En los últimos tres meses se habían detectado más de 10 tomas clandestinas en este pequeño municipio, según destacó Octavio Romero, director de la petrolera estatal Pemex. Tan solo una semana antes del trágico accidente, y a escasos 15 kilómetros de Tlahuelilpan, unos 200 pobladores retuvieron durante varias horas a 3 militares que habían tratado de impedirles llevarse el combustible de otra fuga intencionada. Este es el escenario en el que viven miles de mexicanos del interior del país. La zona cero del robo de combustible a nivel nacional es un territorio humilde donde la gente subsiste a sabiendas que, debajo de ellos, pasa uno de los oleoductos más importantes de la región, el de Tula-Tuxpan, con capacidad para transportar 70,000 barriles diarios de combustible.
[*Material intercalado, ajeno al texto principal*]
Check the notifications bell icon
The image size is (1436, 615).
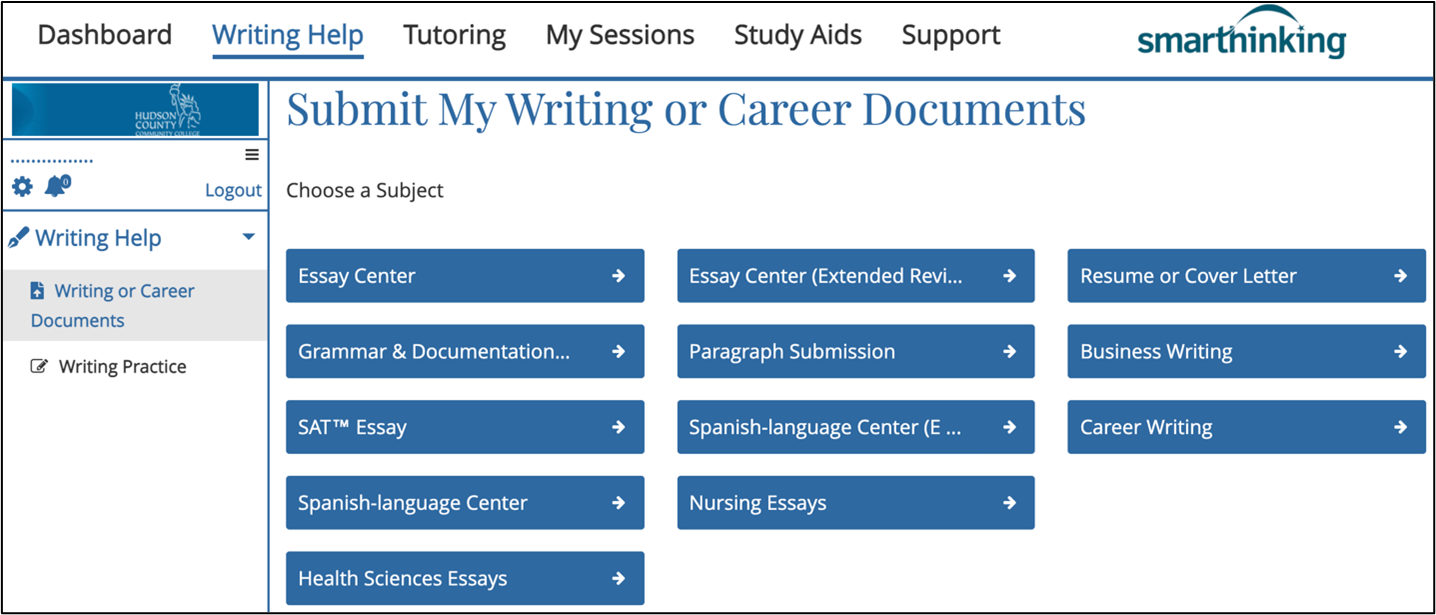click(57, 186)
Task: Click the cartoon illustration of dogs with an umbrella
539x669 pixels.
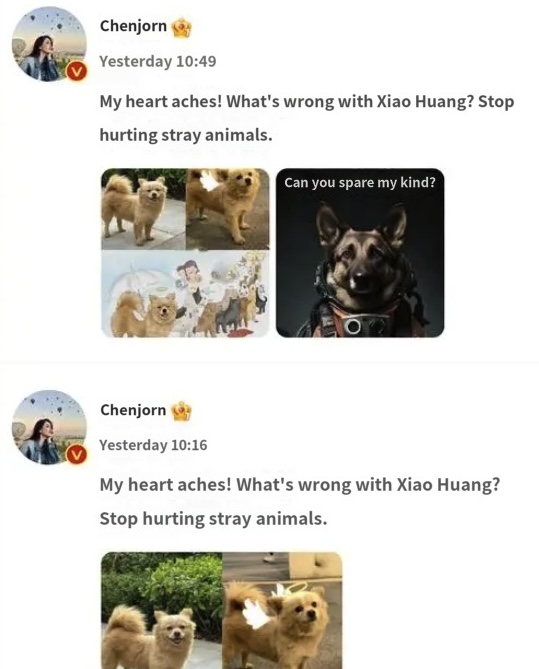Action: point(186,294)
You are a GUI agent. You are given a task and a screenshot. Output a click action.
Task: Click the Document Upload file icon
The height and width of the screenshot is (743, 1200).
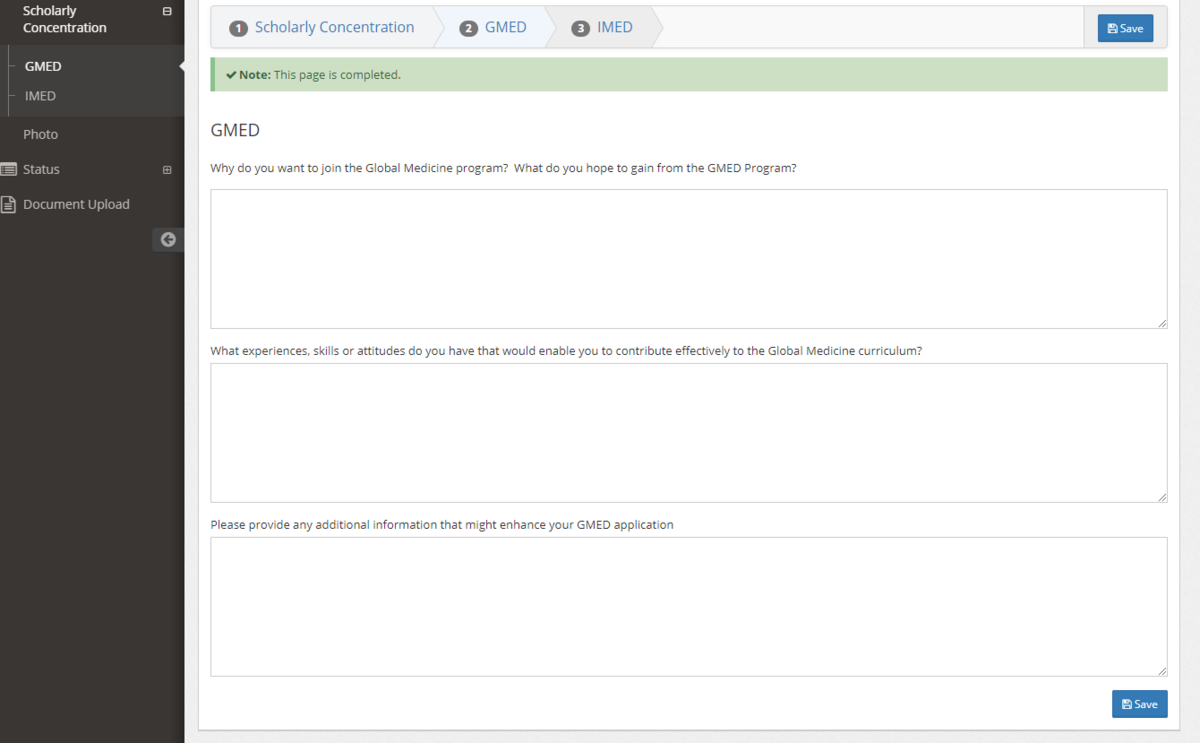click(x=9, y=205)
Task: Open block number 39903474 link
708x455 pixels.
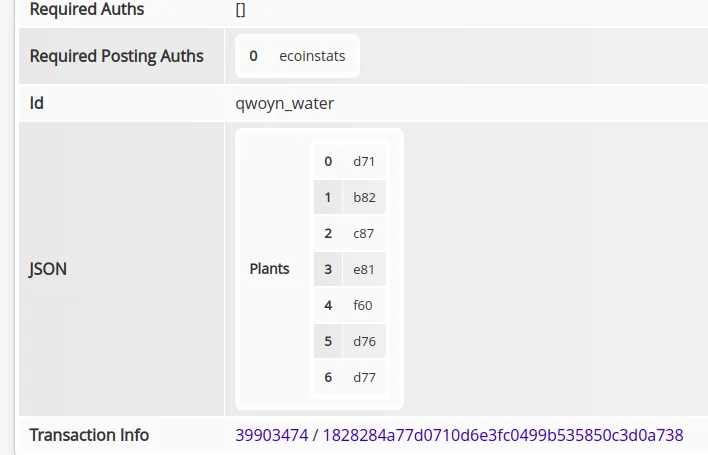Action: coord(271,435)
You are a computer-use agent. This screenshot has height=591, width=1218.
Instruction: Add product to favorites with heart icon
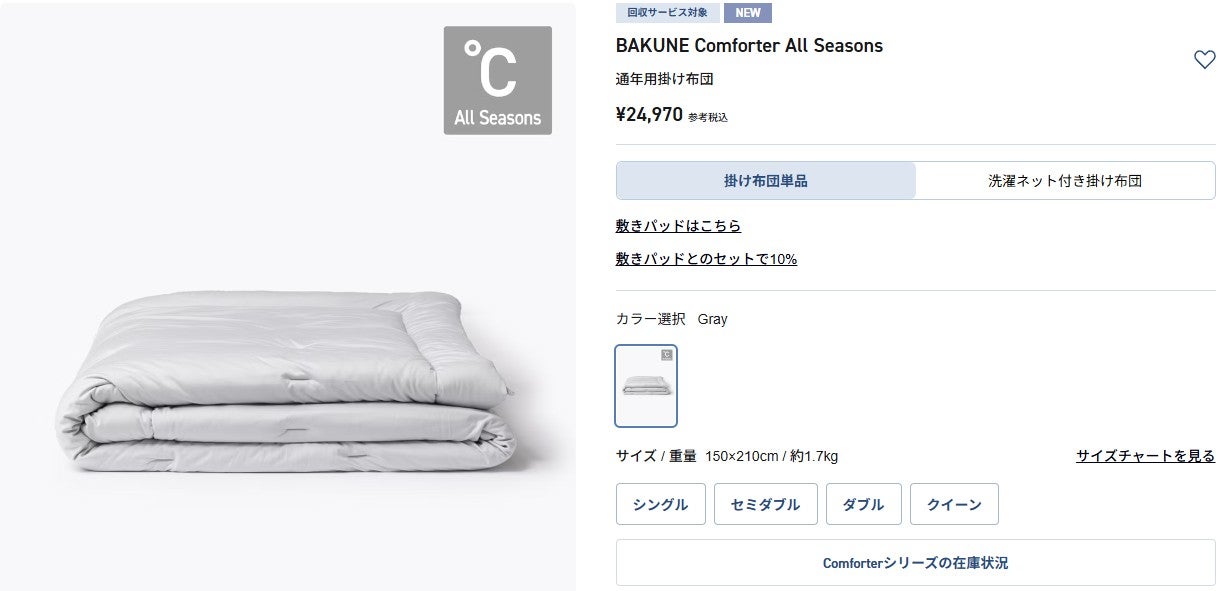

La crisis de gasolina y su papel en la tragedia

En las últimas semanas, dentro del marco de combate al huachicoleo (robo de combustible), el gobierno mexicano cerró temporalmente éste, entre otros tantos oleoductos del país, para poder detectar las posibles tomas clandestinas. Este cierre parcial provocó una crisis de desabastecimiento generalizado en varias ciudades del país. En la Ciudad de México, varias gasolineras colgaron el cartel de: "Tanques vacíos" provocando una histeria generalizada, y las llamadas 'cargas del pánico', en una megalópolis que necesita el preciado combustible para seguir funcionando a diario. Con el paso de los días, la situación se fue normalizando aunque, en pequeños municipios como el de Tlahuelilpan, llevaban una semana "con el abasto de gasolina al mínimo", según confesó una pobladora a El Sol de México.

Esta escasez provocó que "entre 800 y 900 personas" se dieran cita frente a un chorro de gasolina de hasta 7 metros de altura que corría a escasos metros de sus casas. La posibilidad de poder llevarse algunos bidones, con las que evitarían largas colas en las gasolineras, empujaron a muchos, que en otra ocasión nunca habrían acudido, a participar de una ordeña clandestina que, según se comprueba en varios vídeos difundidos en redes sociales, se había convertido ya en una fiesta patrocinada por la gasolina de la petrolera estatal.

La explosión fue tan grande que todavía hay 54 cadáveres carbonizados cuya identidad ha sido imposible identificar. La ausencia de testigos no ha ayudado a detectar el origen del accidente aunque, según ha desvelado el fiscal general Alejandro Gertz, la teoría que toma más fuerza entre los investigadores es que "el alto octanaje del combustible provocó unos gases letales que habrían reaccionado con alguna fricción de ropa sintética de la gente que estaba allí".